Fifteen posters presented at PAINWeek 2013 demonstrate the efficacy, safety, and tolerability of a novel controlled-release combination oxycodone-acetaminophen analgesic in acute pain patients.

Just a little over a month after the US Food and Drug Administration granted priority review to a New Drug Application from specialty pharmaceutical manufacturer Mallinckrodt for MNK-795, a novel controlled-release combination oxycodone-acetaminophen analgesic (CR OC/APAP), the company presented a slew of positive clinical data on the drug’s tamper-resistant properties, pharmacokinetics, dose proportionality, bioavailability, tolerability, and efficacy and safety in the form of 15 posters at PAINWeek 2013.

For their “Randomized, Double-Blind, Placebo-Controlled, Phase 3 Study of the Safety and Analgesic Efficacy of MNK-795 CR OC/APAP Tablets in an Acute Pain Model” poster, Mallinckrodt researchers teamed up with investigators from Lotus Clinical Research LLC in Pasadena, CA, to study the effectiveness, safety, and tolerability of MNK-795 in 329 patients “undergoing unilateral, first metatarsal bunionectomy who reported moderate or severe pain intensity and numeric rating scale score of at least 4 out of 10 between the hours of 4:00 a.m. and 12:00 p.m. on the first postoperative day.”

After enrollment in the study, patients were randomized to receive either two tablets of 7.5 mg oxycodone hydrochloride/325 mg acetaminophen or placebo every 12 hours over a period of two days following their bunionectomies.

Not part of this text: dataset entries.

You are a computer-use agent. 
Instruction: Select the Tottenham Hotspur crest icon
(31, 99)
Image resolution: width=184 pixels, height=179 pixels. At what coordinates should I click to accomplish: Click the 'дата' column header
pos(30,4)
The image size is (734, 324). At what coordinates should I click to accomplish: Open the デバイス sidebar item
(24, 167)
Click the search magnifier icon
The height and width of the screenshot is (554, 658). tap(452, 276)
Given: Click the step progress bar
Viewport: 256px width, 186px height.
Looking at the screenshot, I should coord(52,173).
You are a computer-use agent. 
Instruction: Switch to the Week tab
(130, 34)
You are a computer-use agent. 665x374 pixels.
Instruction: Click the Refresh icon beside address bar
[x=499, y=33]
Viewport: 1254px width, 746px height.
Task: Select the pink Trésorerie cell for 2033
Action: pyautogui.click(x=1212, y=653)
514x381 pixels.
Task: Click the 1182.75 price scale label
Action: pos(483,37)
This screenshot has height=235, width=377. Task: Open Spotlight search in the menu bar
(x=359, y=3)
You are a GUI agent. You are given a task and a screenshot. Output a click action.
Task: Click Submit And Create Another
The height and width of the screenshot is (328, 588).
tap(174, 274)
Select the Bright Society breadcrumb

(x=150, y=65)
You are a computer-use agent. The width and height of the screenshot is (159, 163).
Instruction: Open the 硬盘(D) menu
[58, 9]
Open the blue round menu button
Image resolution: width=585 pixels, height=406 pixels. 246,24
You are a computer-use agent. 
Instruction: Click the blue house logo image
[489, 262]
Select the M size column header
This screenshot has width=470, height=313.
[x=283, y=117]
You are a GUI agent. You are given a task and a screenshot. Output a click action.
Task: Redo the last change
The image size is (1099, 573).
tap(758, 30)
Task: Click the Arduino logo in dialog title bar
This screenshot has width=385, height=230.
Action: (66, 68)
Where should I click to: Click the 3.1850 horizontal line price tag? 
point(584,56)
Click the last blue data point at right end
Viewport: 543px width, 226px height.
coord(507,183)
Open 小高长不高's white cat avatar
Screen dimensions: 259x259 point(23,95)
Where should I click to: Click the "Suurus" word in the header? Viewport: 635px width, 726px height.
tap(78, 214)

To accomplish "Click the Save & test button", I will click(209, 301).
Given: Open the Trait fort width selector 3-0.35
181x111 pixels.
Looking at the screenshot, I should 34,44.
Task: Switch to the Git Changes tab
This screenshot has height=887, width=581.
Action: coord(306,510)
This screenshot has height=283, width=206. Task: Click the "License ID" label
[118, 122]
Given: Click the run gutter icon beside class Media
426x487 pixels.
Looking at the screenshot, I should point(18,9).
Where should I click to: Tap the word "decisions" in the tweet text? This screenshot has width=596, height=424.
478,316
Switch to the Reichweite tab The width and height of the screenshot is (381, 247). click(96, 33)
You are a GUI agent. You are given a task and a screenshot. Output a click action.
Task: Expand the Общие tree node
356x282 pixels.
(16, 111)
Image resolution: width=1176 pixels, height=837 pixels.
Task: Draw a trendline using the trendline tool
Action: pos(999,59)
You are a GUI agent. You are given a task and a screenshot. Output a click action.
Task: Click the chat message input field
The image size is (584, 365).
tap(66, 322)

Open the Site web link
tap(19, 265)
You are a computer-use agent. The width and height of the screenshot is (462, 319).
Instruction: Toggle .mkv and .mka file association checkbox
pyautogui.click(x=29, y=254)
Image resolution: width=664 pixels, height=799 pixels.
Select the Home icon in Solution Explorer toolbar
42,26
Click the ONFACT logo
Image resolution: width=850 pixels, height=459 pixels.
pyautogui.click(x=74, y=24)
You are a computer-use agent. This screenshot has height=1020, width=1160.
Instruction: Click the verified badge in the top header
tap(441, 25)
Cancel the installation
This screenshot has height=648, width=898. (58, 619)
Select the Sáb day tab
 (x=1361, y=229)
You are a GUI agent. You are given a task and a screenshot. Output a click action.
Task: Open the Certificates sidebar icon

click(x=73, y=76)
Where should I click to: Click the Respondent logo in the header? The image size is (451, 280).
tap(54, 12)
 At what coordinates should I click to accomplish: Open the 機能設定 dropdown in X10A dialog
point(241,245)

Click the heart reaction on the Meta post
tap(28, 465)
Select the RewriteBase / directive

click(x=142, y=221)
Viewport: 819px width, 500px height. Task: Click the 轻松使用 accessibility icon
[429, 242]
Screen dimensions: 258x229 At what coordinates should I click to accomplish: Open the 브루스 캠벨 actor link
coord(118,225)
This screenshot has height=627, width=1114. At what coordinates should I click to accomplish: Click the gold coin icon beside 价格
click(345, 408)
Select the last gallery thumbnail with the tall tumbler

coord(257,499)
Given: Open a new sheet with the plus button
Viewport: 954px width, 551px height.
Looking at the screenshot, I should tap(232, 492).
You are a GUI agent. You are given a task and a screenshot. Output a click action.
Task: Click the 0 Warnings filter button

According to the poster authors, results of the efficacy analysis of both patient groups found that the change in pain intensity difference over the first 48 hours from baseline was “significantly greater in the CR OC/APAP group compared with placebo, indicating a greater reduction in pain over 48 hours for those patients receiving CR OC/APAP.” Additionally, the mean pain intensity difference for CR OC/APAP patients was “numerically superior beginning at the earliest time point measured (15 minutes) and each time point thereafter” compared to placebo patients, with statistical significance reached at 30 minutes after the first dose, the researchers wrote. Total pain relief sustained over the first 48 hours for CR OC/APAP patients also indicated significant improvement compared to placebo, and while the median time to confirmed perceptible pain relief was 48 minutes for CR OC/APAP, that time point could not be determined for placebo.

Examining the results of the double-blind safety and tolerability analysis, the researchers found that 37.7 percent of CR OC/APAP patients experienced a treatment-emergent adverse event that was consistent with other opioids, including “nausea (30.7 percent), dizziness (13.3 percent), headache (9.6 percent), vomiting (9 percent), constipation (4.2 percent), and sleepiness (3.6 percent).”

Based on the findings from those three analyses, the poster authors concluded that MNK-795 was “efficacious and well-tolerated for the treatment of moderate to severe acute pain in an acute postoperative pain model, (and) CR OC/APAP administered twice daily (two tablets) for four doses demonstrated a fast onset of pain relief with sustained analgesia over 48 hour following a surgical procedure; (therefore), CR OC/APAP may be appropriate for patients with moderate to severe acute pain.”

Additional MNK-795 study results indicated that:

  • “The similarity of the relevant pharmacokinetics (PK) parameters to those of the immediate-release (IR) marketed compounds supports the proposed 12 hour dosing interval of CR OC/APAP for patients with moderate to severe acute pain,” according to the authors of Mallinckrodt’s “Comparison of the Pharmacokinetic Profile of a Single Dose of MNK-795 and Marketed Immediate-Release Opioids and Opioid/Acetaminophen Combination Tablets” poster.
  • “CR OC/APAP has physicochemical properties that could deter extraction of a sufficient bolus dose, injection or snorting of the manipulated drug product, and resist dose dumping in the presence of alcohol,” according to the authors of the “Evaluation of the Tamper-Resistant Properties of MNK-795 CR OC/APAP Tablets” poster.
  • “Oral administration of CR OC/APAP resulted in less drug liking, drug high, and good drug effects compared with IR OC/APAP, suggesting potentially lower abuse liability,” according to the authors of the “Comparison of Subjective Drug Effects of Orally Administered MNK-795 CR OC/APAP vs Immediate-Release Oxycodone/Acetaminophen Tablets in Recreational Users of Prescription Opioids” poster.